The National Academy of Medicine (formerly the Institute of Medicine) has espoused the values of safety, effectiveness, patient-centeredness, timeliness, efficiency, and equity to optimize the quality of patient care. Simulation can be integrated into proactive processes designed to improve each of these goals. Areas appropriate for integration of simulation include failure modes and effects analysis (FMEA),18 probabilistic risk assessment (PRA), responses to adverse event concerns, or other methods used to anticipate, identify, and mitigate hazards and prioritize interventions.
Clinical providers are often aware of hazards that could affect patients or themselves and many develop workarounds or protocol deviations to compensate and protect their patients or themselves. For various reasons, these hazards are not always reported, and sometimes the compensatory activities become so normalized that they are not even recognized as adaptive responses to perceived problems.
Simulations that involve care providers in their usual roles can identify bottlenecks and activities that require clarification, modification, or additional resources. For example, simulations involving trauma and blood bank personnel can be designed to focus on the processes involved in the initiation and response to activation of a massive transfusion protocol, including identifying barriers to rapid requisitioning and facilitators for prompt delivery of blood products.
Large-scale simulations, such as mass casualty simulations, may include a “table top” component that incorporates small physical objects representing patients, providers, equipment, and other resources being moved around a map of the healthcare delivery facility. Even routine patient care processes can be studied, and improving common processes may have greater cumulative positive impact on healthcare delivery than preparing for rare events.
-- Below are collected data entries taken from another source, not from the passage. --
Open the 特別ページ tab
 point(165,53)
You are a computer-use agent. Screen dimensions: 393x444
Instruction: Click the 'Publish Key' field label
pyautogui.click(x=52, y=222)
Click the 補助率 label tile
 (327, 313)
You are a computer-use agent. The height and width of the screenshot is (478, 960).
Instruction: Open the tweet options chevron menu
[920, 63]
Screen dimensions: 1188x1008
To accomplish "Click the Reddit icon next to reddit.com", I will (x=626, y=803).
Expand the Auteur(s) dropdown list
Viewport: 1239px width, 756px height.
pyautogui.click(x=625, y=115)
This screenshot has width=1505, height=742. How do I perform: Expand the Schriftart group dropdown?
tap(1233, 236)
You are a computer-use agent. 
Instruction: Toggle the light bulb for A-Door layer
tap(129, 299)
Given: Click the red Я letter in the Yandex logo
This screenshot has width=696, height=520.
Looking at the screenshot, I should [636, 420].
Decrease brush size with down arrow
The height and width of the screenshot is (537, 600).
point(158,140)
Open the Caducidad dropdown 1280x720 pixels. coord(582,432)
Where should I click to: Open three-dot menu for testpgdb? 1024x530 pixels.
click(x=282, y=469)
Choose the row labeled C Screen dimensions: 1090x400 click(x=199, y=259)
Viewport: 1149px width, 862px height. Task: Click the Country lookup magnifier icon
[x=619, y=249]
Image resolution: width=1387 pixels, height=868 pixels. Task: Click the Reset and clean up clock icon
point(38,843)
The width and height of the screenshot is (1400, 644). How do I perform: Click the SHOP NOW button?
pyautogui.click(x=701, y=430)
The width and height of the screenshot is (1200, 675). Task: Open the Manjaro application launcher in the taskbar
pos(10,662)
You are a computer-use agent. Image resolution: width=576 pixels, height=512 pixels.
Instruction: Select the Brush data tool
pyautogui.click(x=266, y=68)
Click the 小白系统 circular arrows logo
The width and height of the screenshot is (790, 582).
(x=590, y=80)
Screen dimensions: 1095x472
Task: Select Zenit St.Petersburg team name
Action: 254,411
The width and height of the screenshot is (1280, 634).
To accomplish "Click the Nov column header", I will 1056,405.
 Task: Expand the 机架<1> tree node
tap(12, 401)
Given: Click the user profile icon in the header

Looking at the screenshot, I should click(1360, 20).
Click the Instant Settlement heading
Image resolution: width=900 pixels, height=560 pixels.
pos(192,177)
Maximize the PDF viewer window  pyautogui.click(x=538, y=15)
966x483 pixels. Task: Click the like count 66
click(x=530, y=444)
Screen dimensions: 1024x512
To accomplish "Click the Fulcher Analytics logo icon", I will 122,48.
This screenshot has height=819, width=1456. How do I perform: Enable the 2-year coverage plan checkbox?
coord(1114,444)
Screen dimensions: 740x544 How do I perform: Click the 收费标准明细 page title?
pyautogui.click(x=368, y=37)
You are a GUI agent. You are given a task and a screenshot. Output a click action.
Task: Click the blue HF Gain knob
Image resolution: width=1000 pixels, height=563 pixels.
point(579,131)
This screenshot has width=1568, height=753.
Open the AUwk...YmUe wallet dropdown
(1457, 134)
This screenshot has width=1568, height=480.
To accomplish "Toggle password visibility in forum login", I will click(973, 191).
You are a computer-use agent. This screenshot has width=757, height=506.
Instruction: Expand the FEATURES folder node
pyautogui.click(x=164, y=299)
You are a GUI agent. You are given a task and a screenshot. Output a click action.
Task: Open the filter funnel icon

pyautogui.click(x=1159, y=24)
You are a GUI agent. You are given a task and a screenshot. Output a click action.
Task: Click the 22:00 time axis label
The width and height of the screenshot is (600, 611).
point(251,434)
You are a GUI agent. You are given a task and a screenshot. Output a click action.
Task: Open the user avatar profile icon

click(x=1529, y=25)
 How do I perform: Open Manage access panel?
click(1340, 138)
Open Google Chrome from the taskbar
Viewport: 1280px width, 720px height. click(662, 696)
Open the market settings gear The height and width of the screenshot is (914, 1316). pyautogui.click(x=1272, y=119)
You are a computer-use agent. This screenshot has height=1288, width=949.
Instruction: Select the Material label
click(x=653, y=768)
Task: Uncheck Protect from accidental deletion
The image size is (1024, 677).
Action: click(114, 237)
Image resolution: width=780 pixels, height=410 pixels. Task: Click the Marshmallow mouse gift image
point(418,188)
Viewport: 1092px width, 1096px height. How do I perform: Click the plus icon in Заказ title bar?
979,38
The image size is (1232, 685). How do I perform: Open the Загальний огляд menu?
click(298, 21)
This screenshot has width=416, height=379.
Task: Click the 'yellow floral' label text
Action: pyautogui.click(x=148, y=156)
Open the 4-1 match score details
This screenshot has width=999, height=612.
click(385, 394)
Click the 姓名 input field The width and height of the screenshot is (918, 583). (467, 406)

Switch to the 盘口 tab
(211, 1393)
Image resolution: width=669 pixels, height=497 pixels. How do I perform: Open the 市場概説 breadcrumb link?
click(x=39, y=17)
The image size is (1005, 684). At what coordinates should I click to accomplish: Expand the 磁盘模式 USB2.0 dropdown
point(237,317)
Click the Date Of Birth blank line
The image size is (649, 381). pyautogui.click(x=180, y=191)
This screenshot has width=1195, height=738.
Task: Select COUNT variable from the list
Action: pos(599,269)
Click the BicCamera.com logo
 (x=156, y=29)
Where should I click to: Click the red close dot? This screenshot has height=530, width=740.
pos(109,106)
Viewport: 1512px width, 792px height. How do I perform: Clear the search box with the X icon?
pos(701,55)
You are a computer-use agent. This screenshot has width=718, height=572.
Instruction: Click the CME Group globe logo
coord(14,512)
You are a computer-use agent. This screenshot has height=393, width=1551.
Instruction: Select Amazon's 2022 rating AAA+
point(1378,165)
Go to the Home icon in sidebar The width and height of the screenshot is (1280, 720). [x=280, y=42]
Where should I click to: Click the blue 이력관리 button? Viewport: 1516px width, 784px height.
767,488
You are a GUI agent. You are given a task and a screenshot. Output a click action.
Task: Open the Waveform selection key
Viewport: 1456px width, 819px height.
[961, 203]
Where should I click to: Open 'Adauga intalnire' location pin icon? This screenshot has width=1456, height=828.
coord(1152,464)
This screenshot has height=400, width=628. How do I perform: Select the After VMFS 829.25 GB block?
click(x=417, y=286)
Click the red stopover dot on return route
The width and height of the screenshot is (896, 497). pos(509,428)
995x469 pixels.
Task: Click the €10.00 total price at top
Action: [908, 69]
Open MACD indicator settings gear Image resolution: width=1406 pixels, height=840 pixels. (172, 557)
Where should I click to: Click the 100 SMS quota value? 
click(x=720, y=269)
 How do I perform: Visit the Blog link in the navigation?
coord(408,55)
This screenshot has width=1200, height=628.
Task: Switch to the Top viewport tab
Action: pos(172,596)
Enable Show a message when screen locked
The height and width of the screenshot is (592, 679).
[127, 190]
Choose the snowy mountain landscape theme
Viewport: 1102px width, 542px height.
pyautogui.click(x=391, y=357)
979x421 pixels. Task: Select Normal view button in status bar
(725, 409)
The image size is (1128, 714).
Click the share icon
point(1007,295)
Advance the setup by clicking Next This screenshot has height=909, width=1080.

Simulation, accompanied by skilled debriefing and integrated into improvement cycles, can provide information that can be used to surface recognition of compensatory activities, unmask hazards. assess potential solutions, inform revisions, and retest potential solutions.
Many organizations conduct emergency response simulations. These may be announced in advance, depending on the purpose of the simulation. The boundary of participation in the simulation can also vary. Some emergency response simulations involve only the local care unit, while some may integrate a broader range of potential respondents, such as the blood bank or the pharmacy. Some, such as mass casualty drills, may extend beyond the healthcare delivery organization. The breadth of involvement is determined by the purpose of the simulation.20
Simulation-Based Training for Emergency Responses by Practitioners in an Ambulatory Care Setting
After an actual event, a practitioner reported their appreciation for simulation’s ability to prepare them for emergency responses: “Today we had quite a serious medical emergency and one of my medical assistants thanked me for the mock code experience. Patient …was having an anaphylactic reaction… [we] knew what to do with the epi because of that drill.”20
The scale and scope of the simulation should reflect the scale and scope of the questions and systems being addressed. These may range from a few people participating in a very discrete, specialized process to multiagency simulations of mass casualty events or full-scale simulations of floorplans and activities before building multimillion-dollar healthcare facilities.21,22 All care processes, from rare to routine, are candidates for simulation-based activities, depending on the questions that need to be answered.